_Task_: Reproduce verbatim the lines of the records below between the line containing "At what (x,y)" and the line containing "Looking at the", inclusive. Omit the pictures from your answer.

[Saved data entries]
▬▬▬▬▬▬▬▬▬▬

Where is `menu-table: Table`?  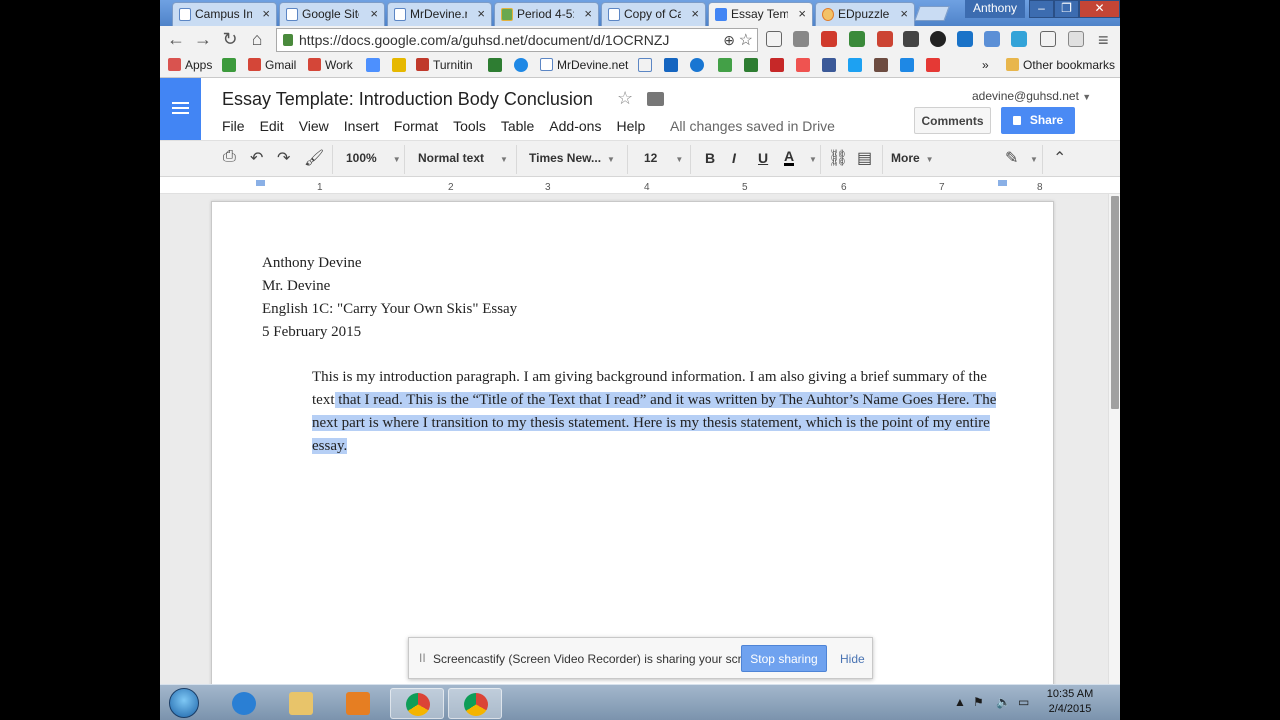 menu-table: Table is located at coordinates (518, 126).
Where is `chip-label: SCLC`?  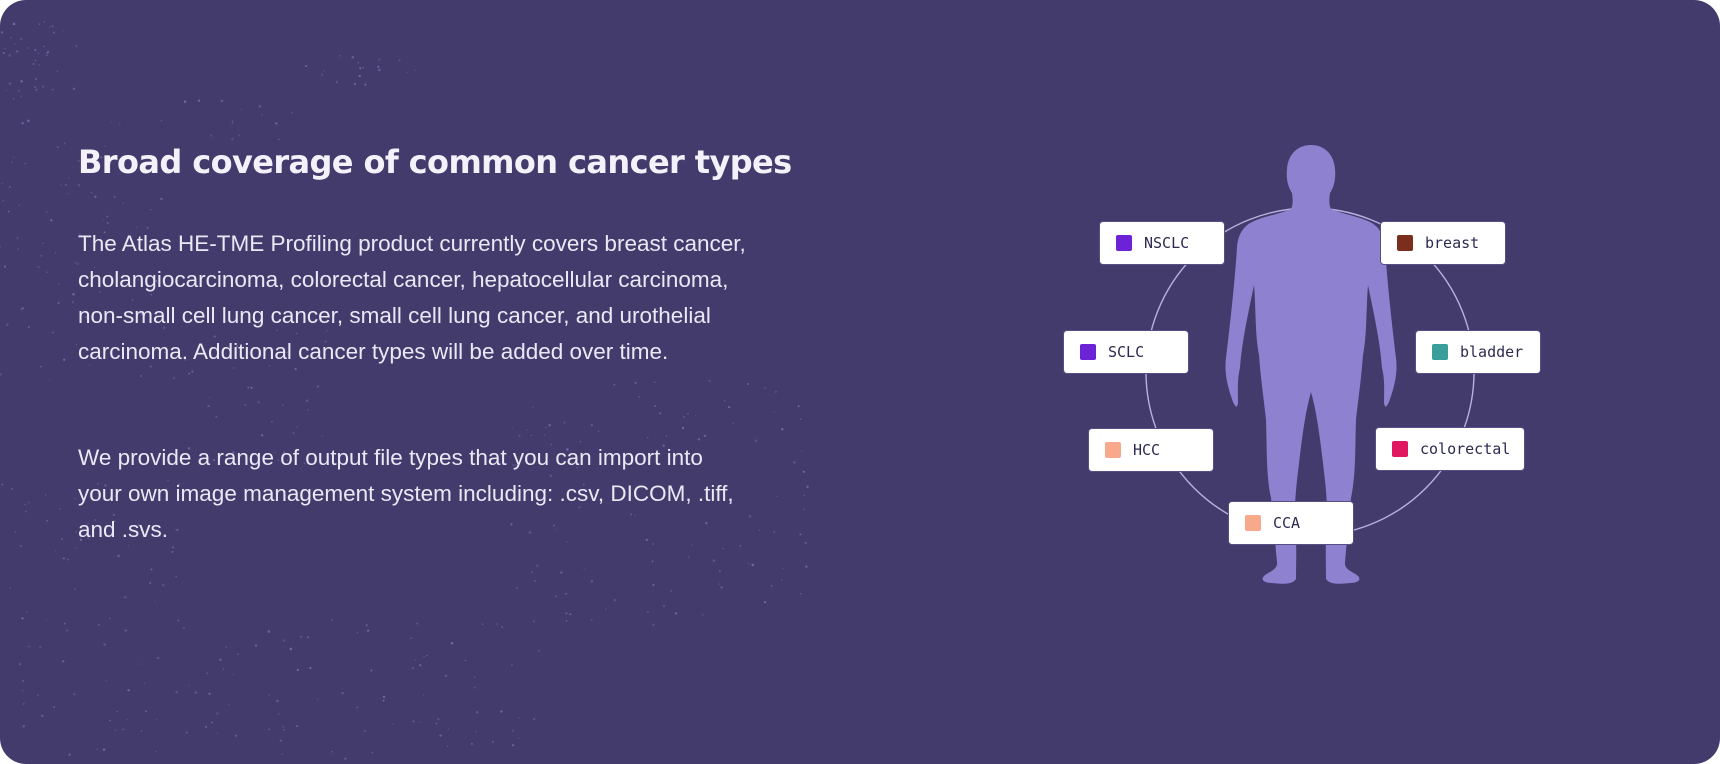
chip-label: SCLC is located at coordinates (1126, 352).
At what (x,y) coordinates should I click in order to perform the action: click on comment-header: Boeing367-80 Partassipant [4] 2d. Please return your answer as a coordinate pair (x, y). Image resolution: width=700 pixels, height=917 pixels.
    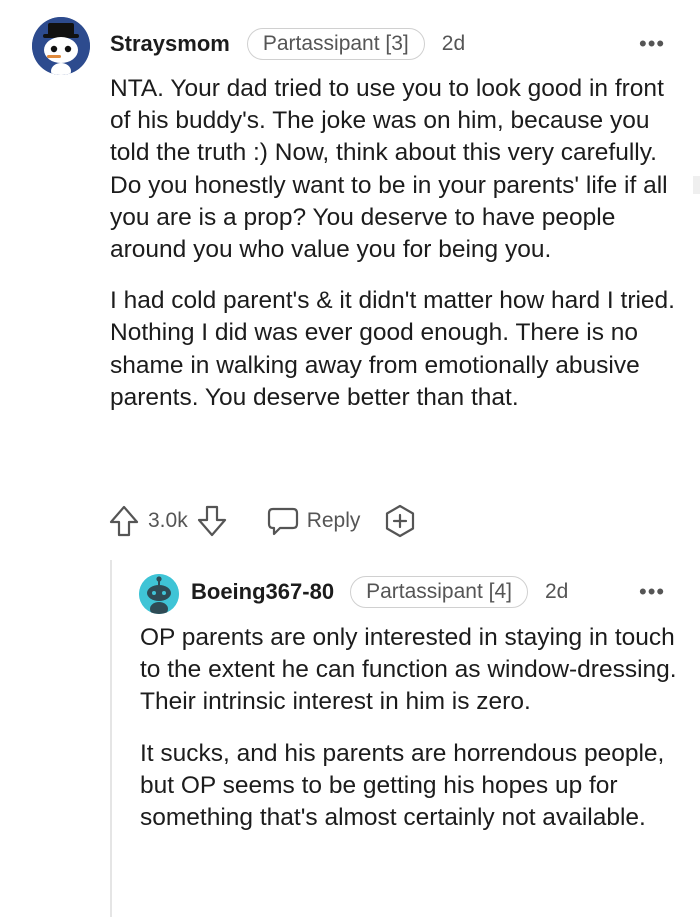
    Looking at the image, I should click on (380, 592).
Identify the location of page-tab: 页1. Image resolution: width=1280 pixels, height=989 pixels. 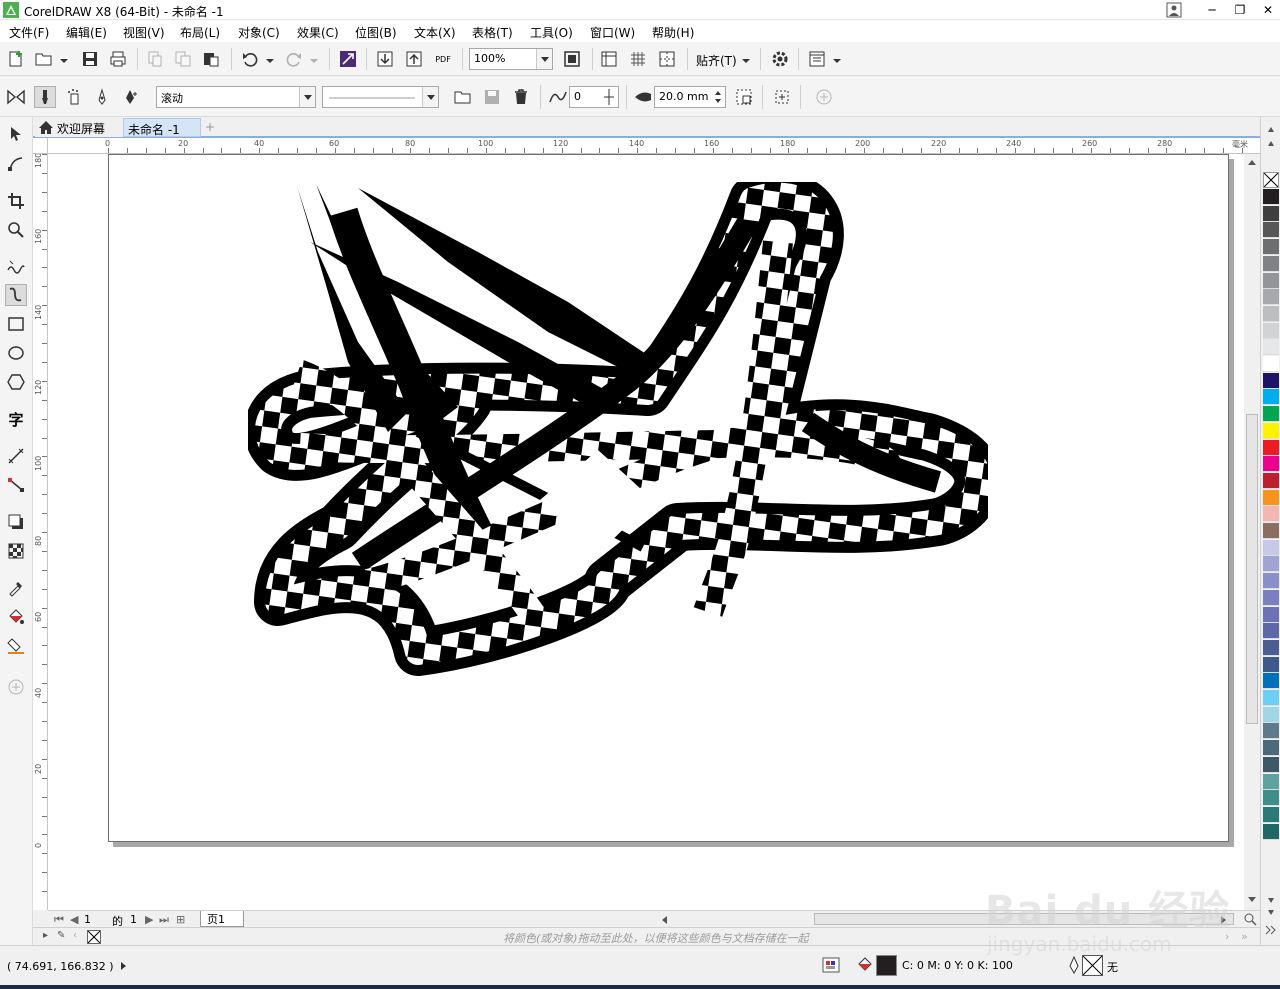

▬▬▬▬▬▬▬▬▬▬

_Result_:
At what (x,y) coordinates should I click in order to perform the action: click on comment-header: Boeing367-80 Partassipant [4] 2d. Please return your answer as a coordinate pair (x, y). Image resolution: width=700 pixels, height=917 pixels.
    Looking at the image, I should click on (380, 592).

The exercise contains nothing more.